One of these two writers is J. T. Trowbridge who has written young-books.

Often I have thought, Life would be different, and duller colored, and less thickly sprinkled with marigolds-and-cream, had I never known my Trowbridge.

Often I have thanked the happy fate that put into my hands my first young-book of Trowbridge. ’Twas when I was fourteen—one day in October, when I lived in a flat, windy town that was named Great Falls, in Montana. Since that time I have never been without the young-books of J. T. Trowbridge. There have but seven years passed since then, but when seven years more, and seven years again, up to threescore, have gone, I still shall spend one-half my rest-hours, my pleasure-hours, my loosely-comfortable, unstrained hours with the young-books of Trowbridge.

When I go to a theater I enjoy it thoroughly. A theater is a good thing, and the actor is a stunning person—but how eagerly and gladly I come back into my own room where there is a faithful, little, tan deer standing waiting, all so pathetic and sweet, upon the desk.

When I go out into two crowded rooms among some fascinating persons that I have heard of before—women with fine-wrought gowns—I like that, too, and I wouldn’t have missed it—but how utterly restful and adorable it is to come back to my own room where there is my comfortable quiet friend in a rusty black flannel frock, sitting waiting—and her hands so soft and good to feel.

When I read gold treasures of literature—Vergil, it may be, or a Browning, or Kipling—I am enchanted and enthralled. I marvel at these people and how they can write. I think how marvelous is writing, at last—but how gladly and thankfully, after two hours or three, I return back to these my young-books of Trowbridge.

They are about people living on farms, and they are written so that you know that red-root grows among wheat-spears, and must be weeded out, and that the farmer’s boys have to milk the cows mornings before breakfast and evenings after supper. For they have supper in the Trowbridge books—and it is even attractive and tastes good.

When the lads go to gather kelp to spread on the land, and are gone for the day by the seashore, they eat roasted ears of corn, and cold-boiled eggs, and bread-and-butter, and three bottles of spruce beer—and if you really know the Trowbridge books you can eat of these with them, and with a wonderful appetite.

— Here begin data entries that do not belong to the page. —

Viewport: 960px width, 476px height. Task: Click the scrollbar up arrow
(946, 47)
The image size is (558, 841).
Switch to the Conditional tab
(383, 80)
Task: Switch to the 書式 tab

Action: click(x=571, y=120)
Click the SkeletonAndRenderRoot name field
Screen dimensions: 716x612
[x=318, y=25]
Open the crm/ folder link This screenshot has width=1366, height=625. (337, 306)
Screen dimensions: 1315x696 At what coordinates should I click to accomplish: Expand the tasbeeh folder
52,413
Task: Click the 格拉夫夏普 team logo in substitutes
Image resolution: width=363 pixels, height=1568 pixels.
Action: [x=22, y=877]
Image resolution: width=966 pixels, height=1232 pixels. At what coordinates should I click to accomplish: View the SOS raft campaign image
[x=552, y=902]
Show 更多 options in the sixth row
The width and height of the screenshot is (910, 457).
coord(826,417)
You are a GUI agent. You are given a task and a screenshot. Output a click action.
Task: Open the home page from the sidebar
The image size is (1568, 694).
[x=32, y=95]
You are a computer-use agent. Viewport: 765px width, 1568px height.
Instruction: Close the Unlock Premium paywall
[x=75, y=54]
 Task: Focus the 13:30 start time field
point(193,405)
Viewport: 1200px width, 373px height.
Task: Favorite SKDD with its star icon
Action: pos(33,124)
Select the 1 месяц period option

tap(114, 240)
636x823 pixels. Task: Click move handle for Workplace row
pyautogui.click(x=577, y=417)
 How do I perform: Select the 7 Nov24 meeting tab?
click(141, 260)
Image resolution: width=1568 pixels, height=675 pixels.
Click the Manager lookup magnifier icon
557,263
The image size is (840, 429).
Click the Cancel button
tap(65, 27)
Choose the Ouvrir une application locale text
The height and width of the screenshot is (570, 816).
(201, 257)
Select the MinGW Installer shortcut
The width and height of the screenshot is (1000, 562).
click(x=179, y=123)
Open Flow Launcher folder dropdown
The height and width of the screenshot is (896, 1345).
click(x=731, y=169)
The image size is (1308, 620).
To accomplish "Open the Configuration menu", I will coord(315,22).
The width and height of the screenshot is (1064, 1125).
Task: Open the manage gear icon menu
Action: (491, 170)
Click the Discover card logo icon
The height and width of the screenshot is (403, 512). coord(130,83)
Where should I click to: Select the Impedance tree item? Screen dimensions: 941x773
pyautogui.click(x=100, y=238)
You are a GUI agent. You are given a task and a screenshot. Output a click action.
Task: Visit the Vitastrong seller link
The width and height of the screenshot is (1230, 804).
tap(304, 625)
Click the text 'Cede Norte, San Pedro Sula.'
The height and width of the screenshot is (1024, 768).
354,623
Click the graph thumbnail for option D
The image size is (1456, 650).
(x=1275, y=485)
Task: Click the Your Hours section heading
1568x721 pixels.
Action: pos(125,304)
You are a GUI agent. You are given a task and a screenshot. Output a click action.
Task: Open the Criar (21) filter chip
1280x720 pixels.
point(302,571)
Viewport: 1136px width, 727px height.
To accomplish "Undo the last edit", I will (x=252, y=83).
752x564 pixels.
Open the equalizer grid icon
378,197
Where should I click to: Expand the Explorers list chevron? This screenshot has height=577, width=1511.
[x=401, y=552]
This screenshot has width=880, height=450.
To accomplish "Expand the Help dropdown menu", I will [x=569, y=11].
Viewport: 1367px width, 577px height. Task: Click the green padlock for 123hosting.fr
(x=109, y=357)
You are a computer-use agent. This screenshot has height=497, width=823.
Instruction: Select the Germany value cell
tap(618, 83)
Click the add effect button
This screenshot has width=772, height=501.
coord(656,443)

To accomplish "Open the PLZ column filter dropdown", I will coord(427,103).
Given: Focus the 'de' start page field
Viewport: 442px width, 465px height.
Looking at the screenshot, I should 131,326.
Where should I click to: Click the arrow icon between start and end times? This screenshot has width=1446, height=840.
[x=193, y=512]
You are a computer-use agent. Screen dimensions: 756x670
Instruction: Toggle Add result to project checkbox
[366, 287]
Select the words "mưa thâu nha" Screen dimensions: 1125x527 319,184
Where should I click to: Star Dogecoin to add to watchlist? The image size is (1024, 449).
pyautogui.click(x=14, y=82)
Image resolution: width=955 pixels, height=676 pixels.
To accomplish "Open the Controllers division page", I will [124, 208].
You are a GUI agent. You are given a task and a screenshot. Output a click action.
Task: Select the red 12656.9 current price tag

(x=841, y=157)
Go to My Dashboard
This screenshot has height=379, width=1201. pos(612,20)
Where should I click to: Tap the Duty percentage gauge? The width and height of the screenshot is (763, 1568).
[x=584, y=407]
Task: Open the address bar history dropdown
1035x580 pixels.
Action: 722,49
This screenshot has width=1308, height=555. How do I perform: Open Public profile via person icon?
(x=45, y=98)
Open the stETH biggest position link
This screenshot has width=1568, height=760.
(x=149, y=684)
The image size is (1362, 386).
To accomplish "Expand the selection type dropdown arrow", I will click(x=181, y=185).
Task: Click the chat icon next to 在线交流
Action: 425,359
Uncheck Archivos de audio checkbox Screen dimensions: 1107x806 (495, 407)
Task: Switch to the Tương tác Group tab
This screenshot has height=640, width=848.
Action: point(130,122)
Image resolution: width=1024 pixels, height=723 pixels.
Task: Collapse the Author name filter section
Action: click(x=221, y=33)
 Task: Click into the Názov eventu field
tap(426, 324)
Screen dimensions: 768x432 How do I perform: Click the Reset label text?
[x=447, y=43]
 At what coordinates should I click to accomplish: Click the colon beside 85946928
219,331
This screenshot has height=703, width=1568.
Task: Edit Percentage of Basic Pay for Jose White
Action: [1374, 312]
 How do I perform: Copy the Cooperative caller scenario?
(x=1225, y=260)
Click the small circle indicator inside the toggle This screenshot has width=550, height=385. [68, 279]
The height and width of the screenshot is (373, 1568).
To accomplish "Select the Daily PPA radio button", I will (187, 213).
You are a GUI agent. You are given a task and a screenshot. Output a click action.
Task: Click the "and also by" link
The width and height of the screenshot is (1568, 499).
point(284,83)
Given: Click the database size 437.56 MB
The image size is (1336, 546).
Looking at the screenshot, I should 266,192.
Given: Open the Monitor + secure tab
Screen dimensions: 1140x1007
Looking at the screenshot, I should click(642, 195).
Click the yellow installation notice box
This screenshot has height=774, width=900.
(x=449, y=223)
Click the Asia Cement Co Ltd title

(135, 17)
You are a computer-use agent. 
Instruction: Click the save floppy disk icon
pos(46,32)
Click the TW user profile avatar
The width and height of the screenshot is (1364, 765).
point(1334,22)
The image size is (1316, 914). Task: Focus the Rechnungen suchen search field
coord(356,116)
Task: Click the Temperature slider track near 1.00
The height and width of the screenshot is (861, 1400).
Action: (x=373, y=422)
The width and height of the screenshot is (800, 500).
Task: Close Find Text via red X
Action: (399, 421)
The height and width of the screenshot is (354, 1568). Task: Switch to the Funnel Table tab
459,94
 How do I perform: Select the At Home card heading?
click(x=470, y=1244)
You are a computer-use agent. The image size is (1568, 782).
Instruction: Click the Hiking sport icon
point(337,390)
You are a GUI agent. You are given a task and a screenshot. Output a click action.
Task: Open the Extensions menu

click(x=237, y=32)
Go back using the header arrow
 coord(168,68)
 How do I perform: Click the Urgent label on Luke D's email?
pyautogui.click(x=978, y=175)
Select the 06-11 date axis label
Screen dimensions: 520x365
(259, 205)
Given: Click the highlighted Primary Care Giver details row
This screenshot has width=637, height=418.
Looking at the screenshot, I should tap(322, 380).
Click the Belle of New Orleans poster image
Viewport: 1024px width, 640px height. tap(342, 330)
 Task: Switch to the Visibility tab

When a slim boy of sixteen goes to hunt for his uncle’s horse that had been stolen in the night (because the boy left the stable door unlocked), along pleasant country roads and smiling farms in Massachusetts—if you really know the Trowbridge books—the slim boy of sixteen is not more anxious to find the horse than you are. When the boy and the reader first start after the horse they are far too wretched and anxious to eat—for the crabbed uncle told them they needn’t come back to the farm without that horse. But long before noon they are glad enough that they have a few doubled slices of buttered bread to eat as they go. When at last they come upon the horse calmly feeding under a cattle-shed at a county fair twenty miles away, they are quite hungry, and in their joy they purchase a wedge of pie and some oyster crackers, so that they needn’t be out of sight of the horse while they eat. And the reader—if he really knows the Trowbridge books—would fain stop here, for there is trouble ahead of him. He would fain—but he can not. He must go on—he must even come in crucial contact with Eli Badger’s hickory club—he must go with the boy until he sees him and the horse at last safely back at Uncle Gray’s farm, the horse placidly munching oats in his own stall, and the boy eating supper once more with appetite unimpaired, and the crabbed uncle once more serene. And—if you know Trowbridge’s books—you can eat, too, tranquilly.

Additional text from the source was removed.